Curtains or Blinds

Friday 18th November

As a child it was always curtains; apart from maybe the very rich I don’t think anyone had blinds at all.  You certainly didn’t see them in the shops, not that you actually saw curtains either.  You saw curtain material, and sometimes poles and cords and such-like paraphernalia but ready-made curtains were unheard of.  If you couldn’t sew yourself you had to pay someone to run your curtains up for you, or get some secondhand.  In Cyprus we had Drapes, rather than curtains; huge rich velvet and satin drapes that hung ceiling to floor, and matching, material covered pelmets with little fringes on, and huge tie backs again either embroidered or be-tasselled.  In truth I don’t think that these had been changed or indeed cleaned in decades, they were certainly never drawn, even in the evenings.  All the windows in our official residence had internal shutters that would be clattered shut at sundown.  I remember this because I was reminded of it in the short promotional film for John Lennon’s Imagine; Adrian and I watched it together on a tiny black and white television in his squalid Hackney flat, and as Yoko went around the room opening up white shutter after white shutter and flooding the bare white room with light, I exclaimed that we too had shutters in Cyprus, though I don’t think ours were white or full length either – but the film had stirred a memory which might have otherwise remained buried forever.  Or is this one of those times you are not sure if you remember it happening, or rather remember the moment you first recalled the memory.

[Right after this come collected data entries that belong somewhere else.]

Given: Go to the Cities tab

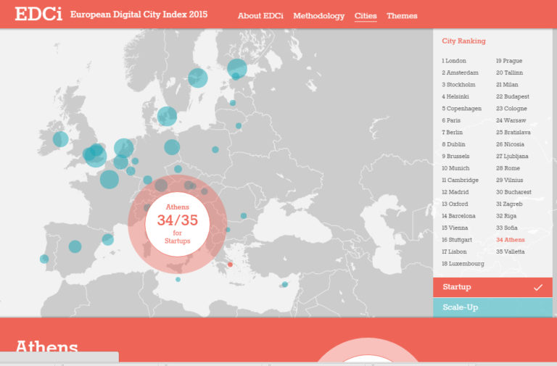Looking at the screenshot, I should pos(366,16).
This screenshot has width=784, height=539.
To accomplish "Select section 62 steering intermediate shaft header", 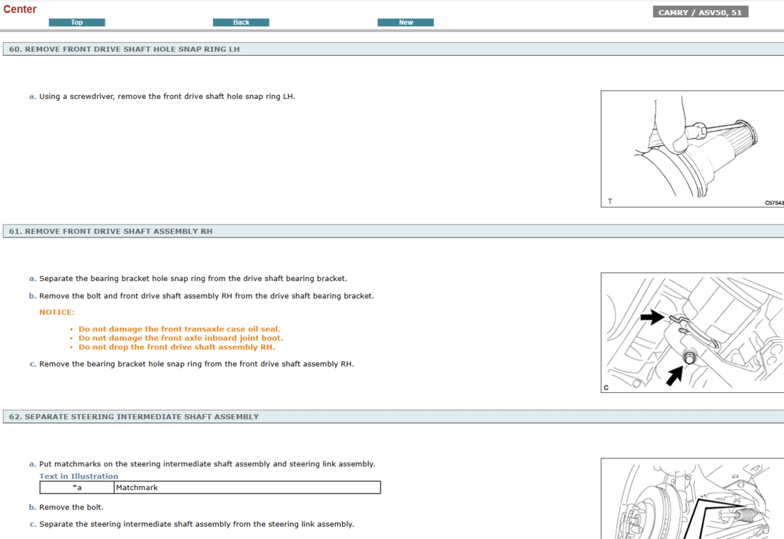I will click(134, 416).
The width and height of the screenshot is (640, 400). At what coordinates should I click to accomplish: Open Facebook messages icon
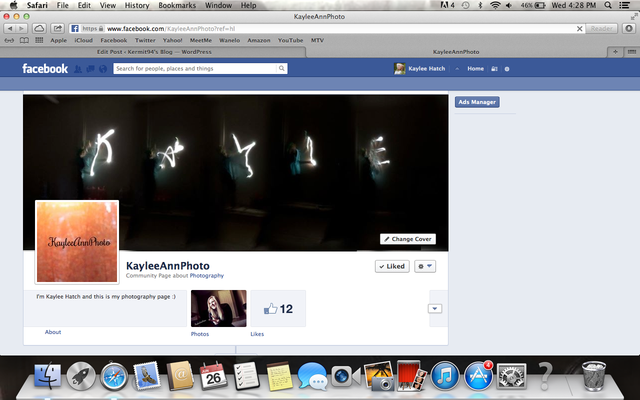coord(91,69)
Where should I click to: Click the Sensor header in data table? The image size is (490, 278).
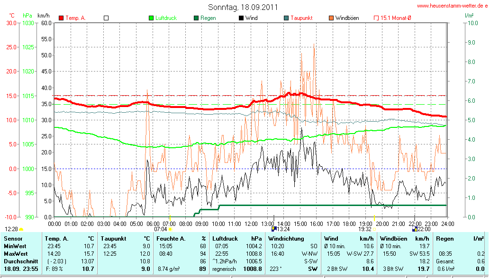pyautogui.click(x=13, y=238)
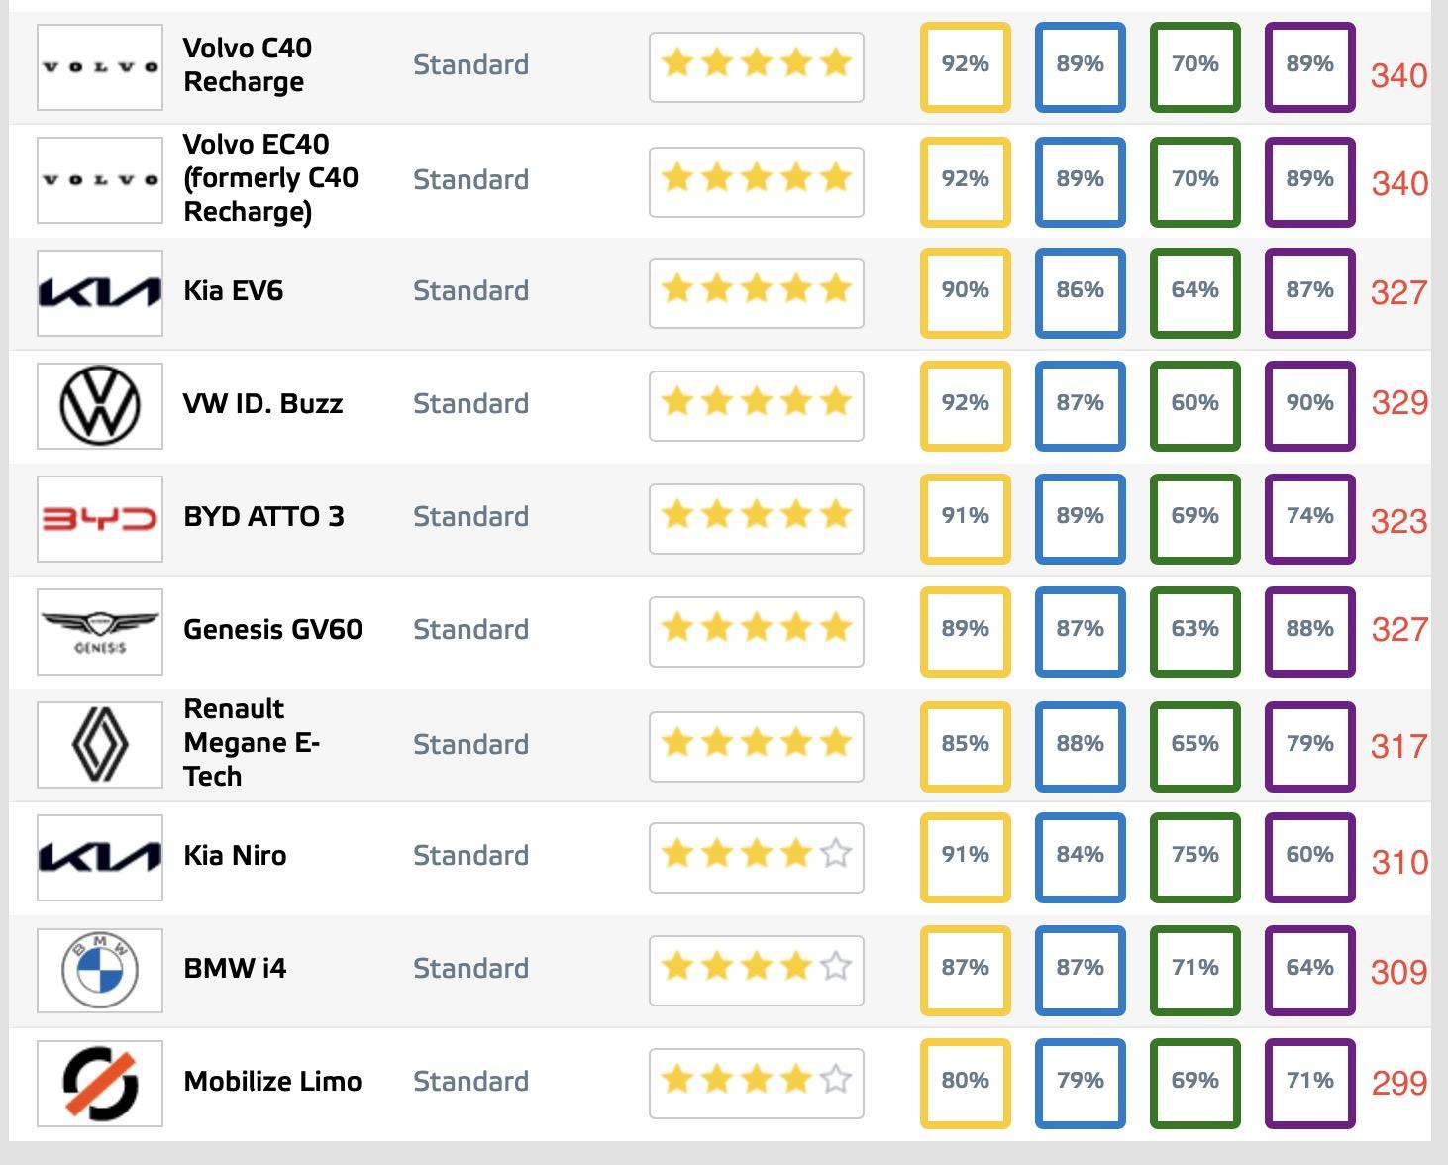The image size is (1448, 1165).
Task: Open the Renault diamond logo
Action: (x=100, y=745)
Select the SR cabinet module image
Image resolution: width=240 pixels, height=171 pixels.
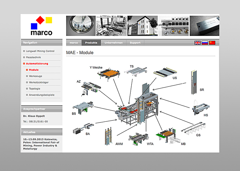(194, 82)
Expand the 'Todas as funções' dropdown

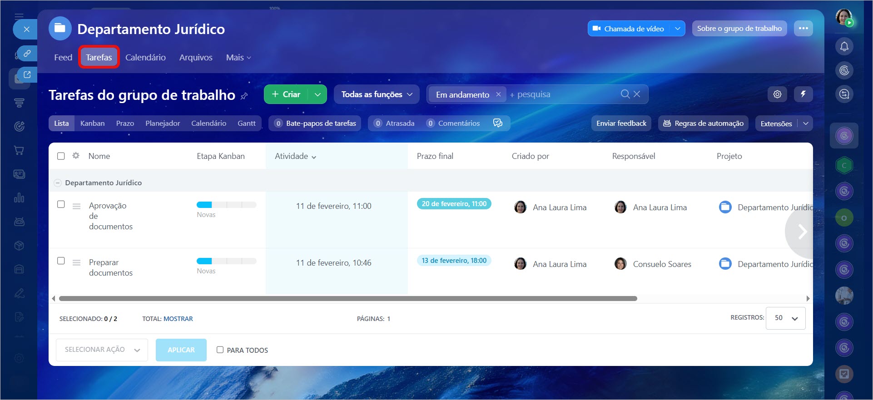[377, 94]
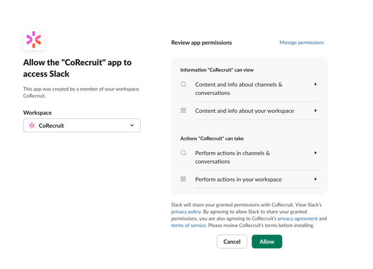Viewport: 373px width, 269px height.
Task: Expand arrow for viewing channels & conversations content
Action: [x=316, y=84]
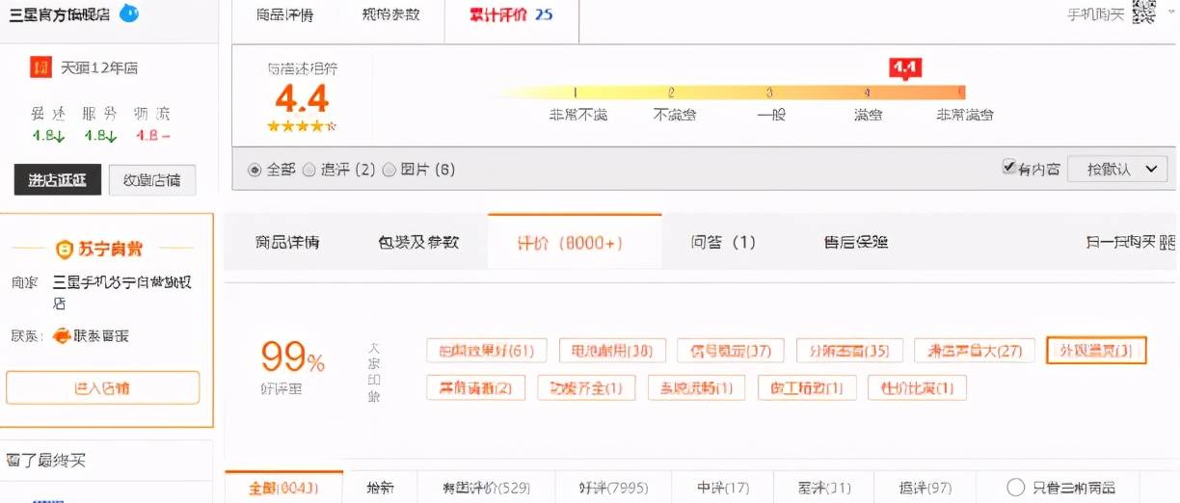The width and height of the screenshot is (1180, 503).
Task: Select the 追评 (2) radio option
Action: pos(309,170)
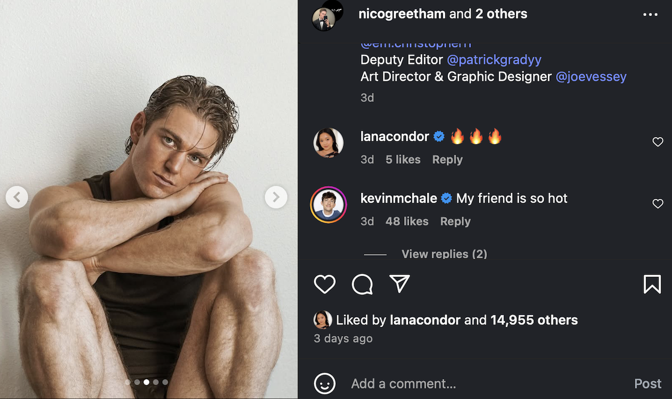The width and height of the screenshot is (672, 399).
Task: Expand View replies (2) under kevinmchale
Action: 444,254
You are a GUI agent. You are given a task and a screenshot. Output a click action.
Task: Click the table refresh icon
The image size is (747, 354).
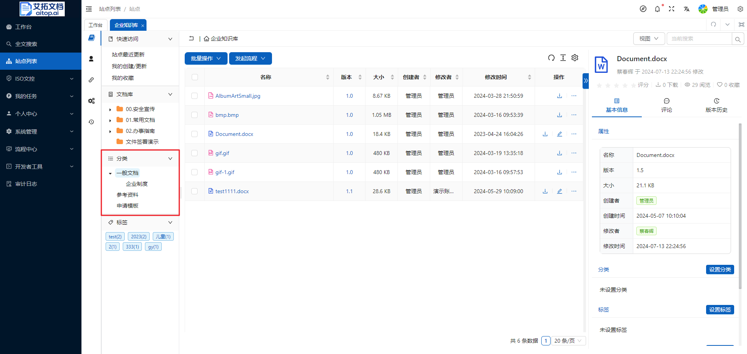point(551,58)
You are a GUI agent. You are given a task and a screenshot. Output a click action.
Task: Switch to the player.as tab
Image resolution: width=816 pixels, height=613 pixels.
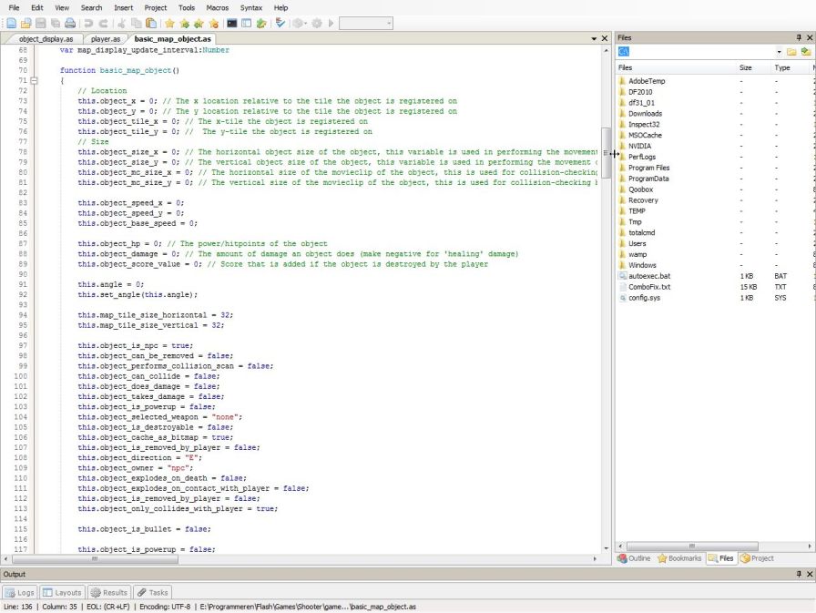tap(107, 39)
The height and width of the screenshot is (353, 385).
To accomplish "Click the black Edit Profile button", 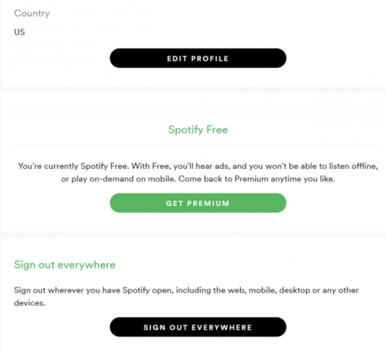I will tap(198, 58).
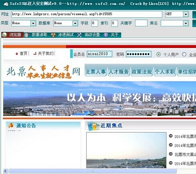Click the horizontal scrollbar left arrow

5,171
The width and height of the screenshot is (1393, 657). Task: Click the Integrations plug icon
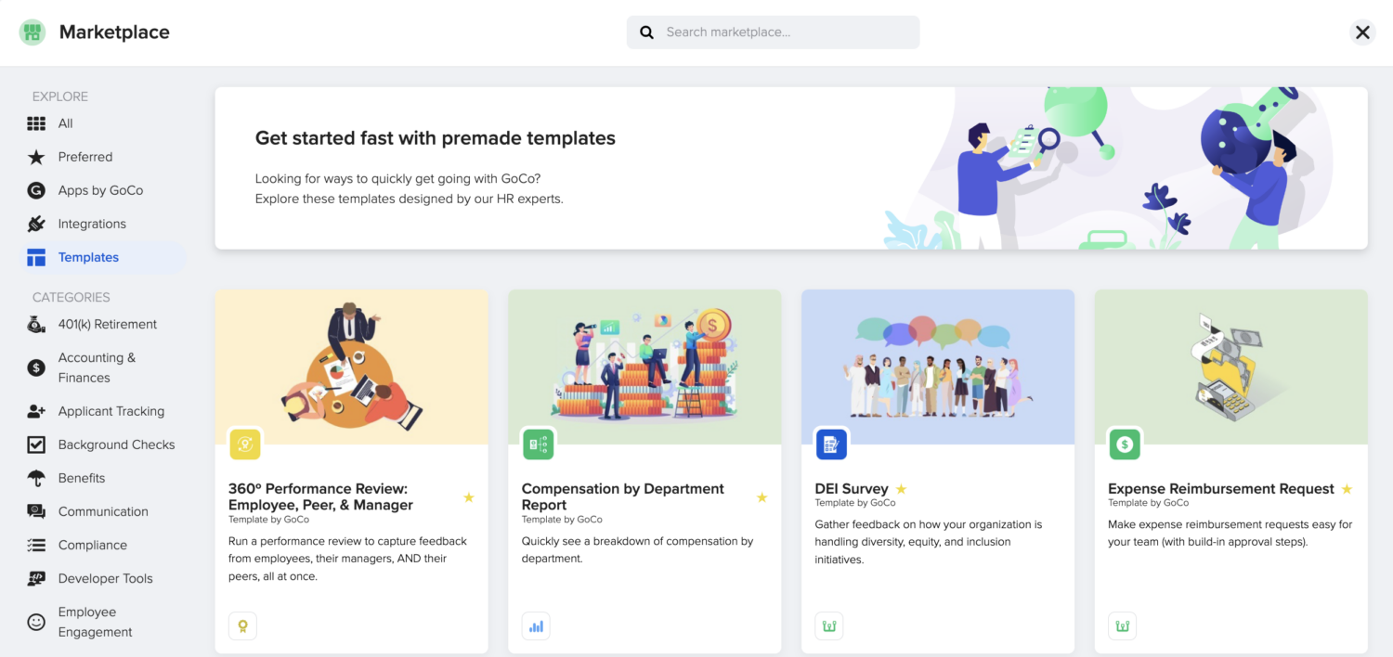(36, 224)
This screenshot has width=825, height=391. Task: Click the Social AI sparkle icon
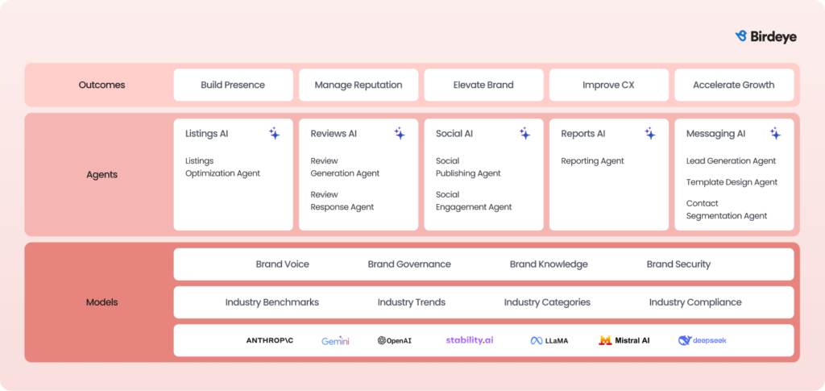pos(524,134)
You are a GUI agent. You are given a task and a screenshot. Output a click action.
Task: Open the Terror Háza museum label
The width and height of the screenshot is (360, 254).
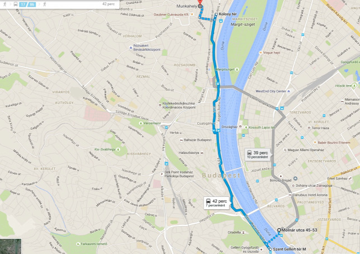(320, 128)
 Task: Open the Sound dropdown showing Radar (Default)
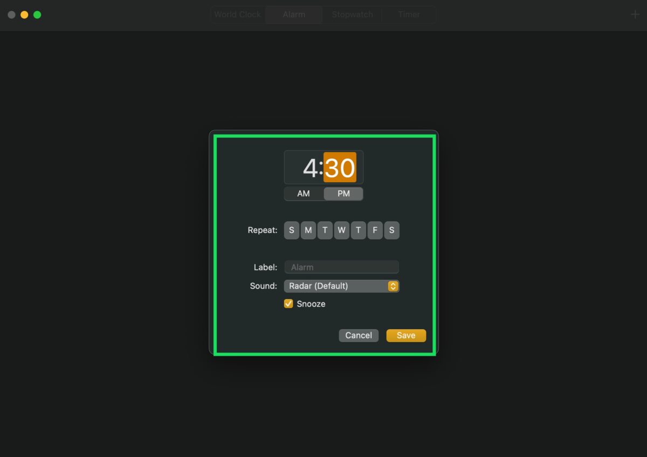[342, 286]
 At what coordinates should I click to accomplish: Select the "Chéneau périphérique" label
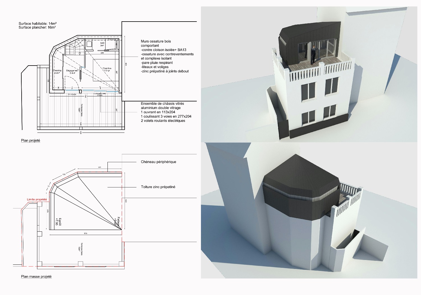(x=158, y=162)
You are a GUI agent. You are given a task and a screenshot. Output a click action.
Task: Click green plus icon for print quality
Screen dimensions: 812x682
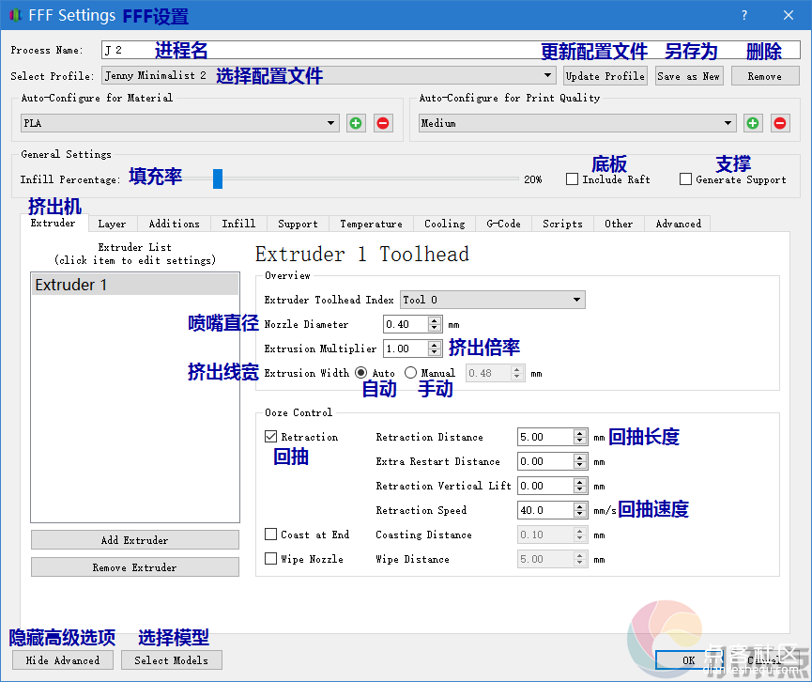point(753,123)
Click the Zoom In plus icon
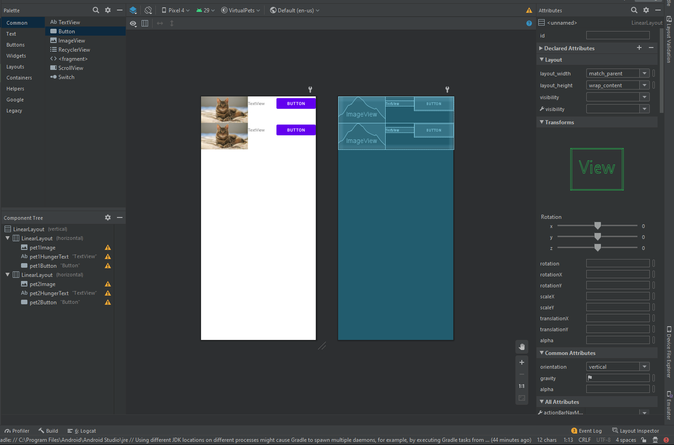This screenshot has height=445, width=674. (522, 362)
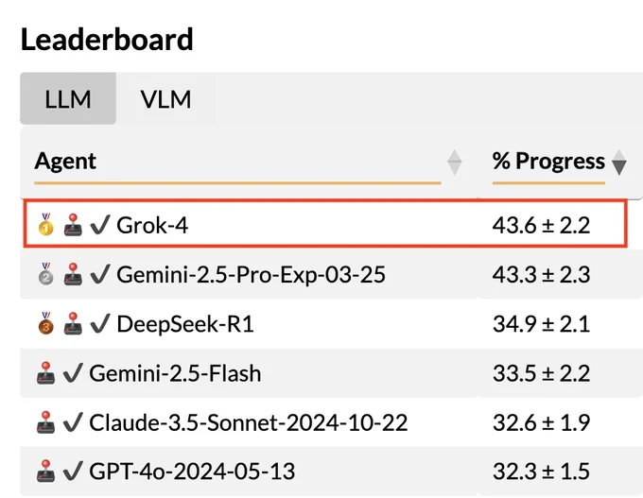Click the bronze medal icon beside DeepSeek-R1

tap(46, 323)
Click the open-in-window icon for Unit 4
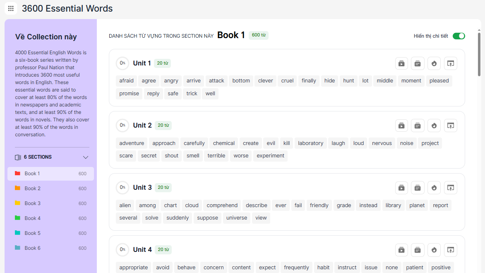 click(x=451, y=250)
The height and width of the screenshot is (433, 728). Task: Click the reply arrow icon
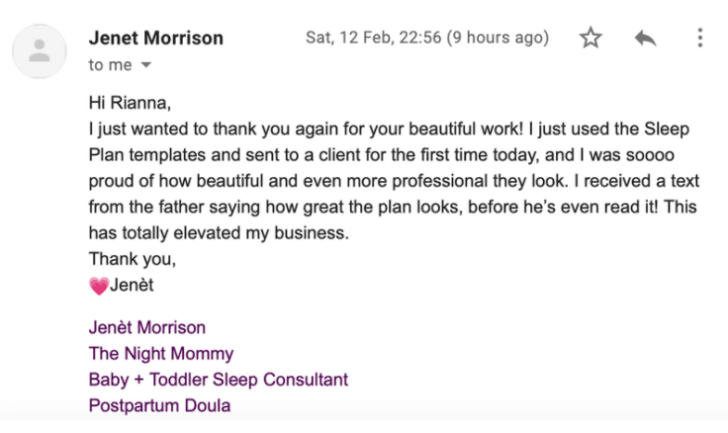click(645, 39)
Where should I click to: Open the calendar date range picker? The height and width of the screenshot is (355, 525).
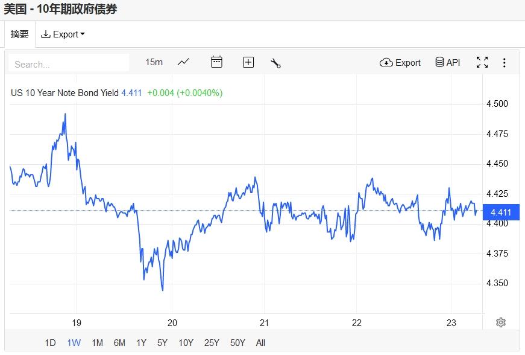coord(216,62)
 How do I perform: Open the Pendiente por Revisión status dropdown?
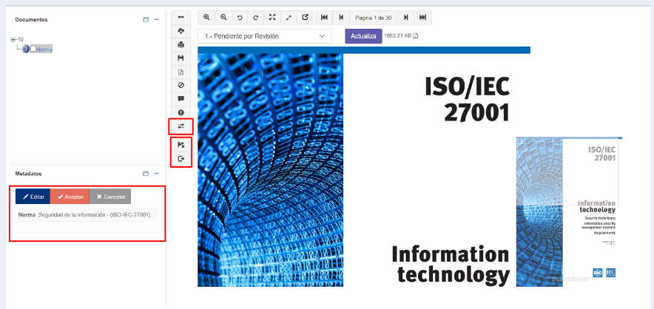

In Putney we had the very same curtains for the twenty years or so I lived there, I don’t think that either Grandma or my mother could sew, and somehow it never occurred to either of them to replace these almost antique curtains.  Once, in a fit of spring cleaning, or maybe shame, I climbed on a stepladder and unclipped the hooks, and lugged them down to the launderettes and paid for them to do a service wash, then with my mother’s help we re-hung them, and I even tacked up a couple of drooping hems.  They looked cleaner but somehow looked a bit pathetic against the yellowing paint and even older wallpaper.

Edward liked blinds, he said they were more modern and cleaner, well – they were cleaner if someone (guess who) bothered to wipe them; I actually thought they were dust traps, but still.  So, we had wooden blinds throughout the house, and yes, they are modern and they can be slanted to adjust the light quite nicely, but when they are raised they offer little in the way of privacy as people living opposite can see straight into ones’ rooms – at least with curtains one can half draw them and sit out of the direct line of vision.  And on those cold winter evenings there is nothing nicer than drawing heavy velvet curtains right across and shutting out the cold and the dark.

So, I think in the New Year I will pop in to Peter Jones and see what ready-mades they have in stock.  Maybe I will treat myself and put a bit more of my character into the old place.  So, excuse my joke, but it will be curtains for blinds from now on.